I encountered an old colleague online and was surprised to see that the life he chose to display consisted of Marvel movies and similar artefacts from mass culture. As I scrolled through the images, I realised that the popular stereotype that has bled out from the imageboards—the bloated bearded man with an open mouth—is entirely accurate. I suppose I will forever be surprised that stereotypes are accurate, though admittedly this is a new stereotype: the soy boy.
They are named for soy-substitute foods in general and in particular the popular drink Soylent, marketed as a convenience drink—an all-in-one meal, so you can work longer; or, more probably, watch all the Avengers movies in a marathon session (OMG! Totes amazeballs!). Soylent is itself an arch and ironic name; it comes from the 1970s catastrophe film Soylent Green, in which a worldwide famine is resolved by secretly reprocessing humans from an overpopulated earth into a supposedly algae-based foodstuff.
“Lol. That could never happen in real life. That’s why it’s a funny name. Duh,” chuckles the soy boy. And yet the other day I saw a TikTok from inside some Virginian industrial plant where pig feed is produced; the man behind the smartphone showed how every day he shuffled packets of expired food into a shredding machine which produced the feed. “People say we take the food out of the packets. Hell no!” It was a literal case of “how the sausage is made”; admittedly, the sausage was not “full of people”, as in Soylent Green, but it was filled with plastic and cardboard. So the paranoid heroes in the movie—considered mad when they tell the truth—are much closer to the mark than the soy boy thinks. To be “soy” is really to accept the substitute for the real; to accept sugary plant-based anti-food for meat and milk—and this applies to more than food.
The soy boy is a child; except he is without the redemptive features found in childhood, such as innocence, naïveté, and guilelessness. Rather, he retains affection for the material trappings of childhood; he collect figurines, revels in cartoon heroism, and adopts a dualistic view on life where there are “goodies” and “baddies”. He retains the worst aspects found in children: the tendency towards eating too many sweets (replaced by the equally sweet craft beer); a sentimental rejection of reality, where everything is for the best (“Of course your food is healthy! There are government regulations. Duh!); and a certain mobbish and conformist playground cruelty. To these he adds the worst aspects found in teenagers: irony and sarcasm—he takes nothing seriously, and mocks the sincere and authentic. He is too weak for the real; so he snipes at it with irony and pushes it away with sarcasm.
There is a status element at play here too. My acquaintance with a fondness for Marvel had a PhD and went to an elite school, so what was he doing enmeshed in what reactionary Germans would call schund—cultural trash.

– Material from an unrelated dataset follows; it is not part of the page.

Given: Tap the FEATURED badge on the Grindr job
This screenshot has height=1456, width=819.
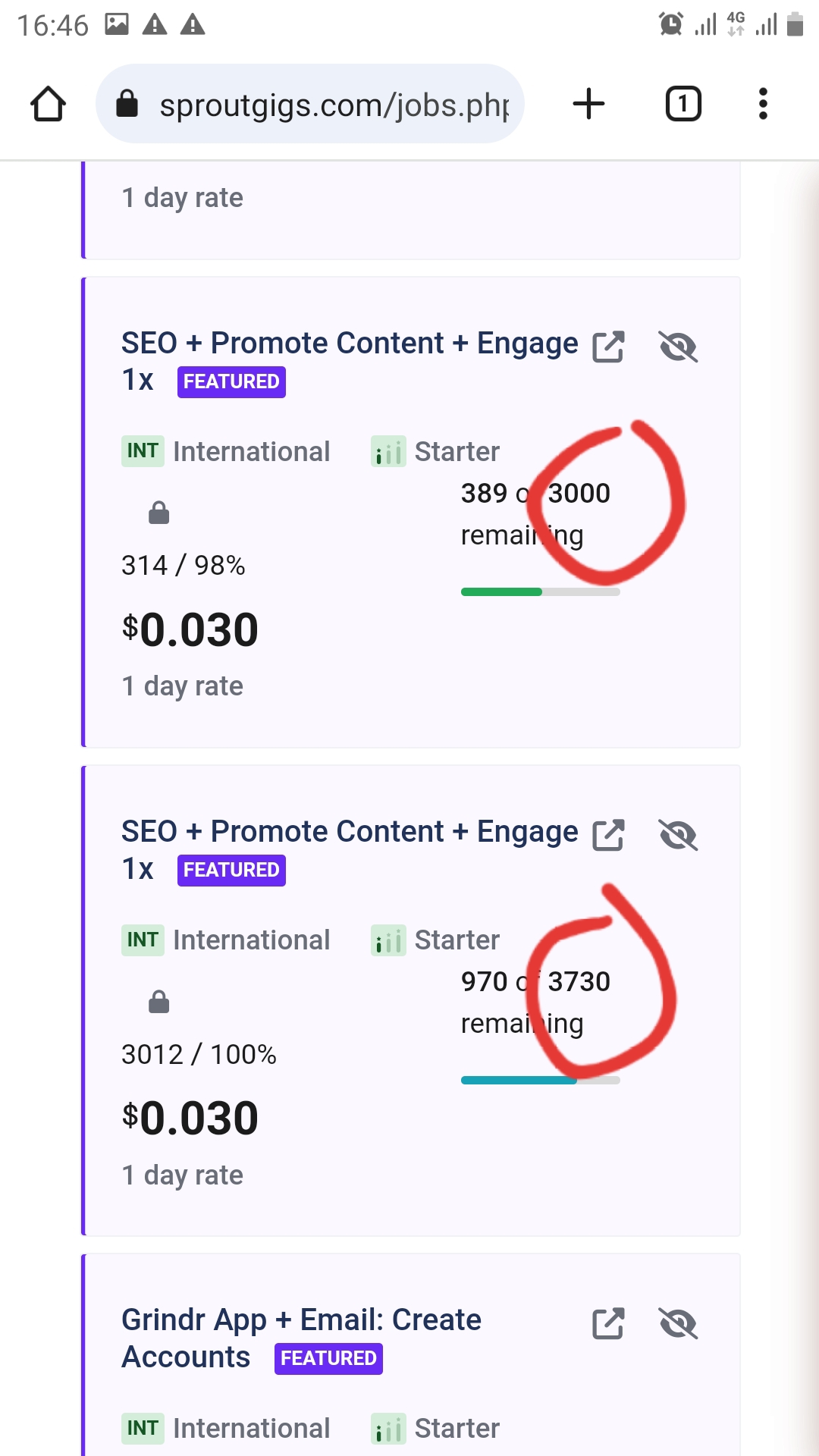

Around the 1990s, it became popular to read mass culture through a high postmodern lens; Žižek is a man who did this extensively. The real status purpose behind this was for people who are steeped in Wagner and Kafka to say: “Look, I’m so cultured I can write about trash, I can write about Die Hard, but still be considered culturally elite. I have cultural capital to burn—of course, I don’t like it sincerely.”
Soyism is not entirely attributable to this phenomenon, but the entire idea that mass culture can be enjoyed ironically by highly educated adults is partly explained by this status game—further, not everyone gets irony; so to be permanently ironic signals higher intelligence and social status. This is what is unhealthy about their figurine collections; they are not engaged in sincere childhood play with these toys, nor are they wistfully reminiscing about the lost world of childhood—rather they are playing a phoney game to look clever.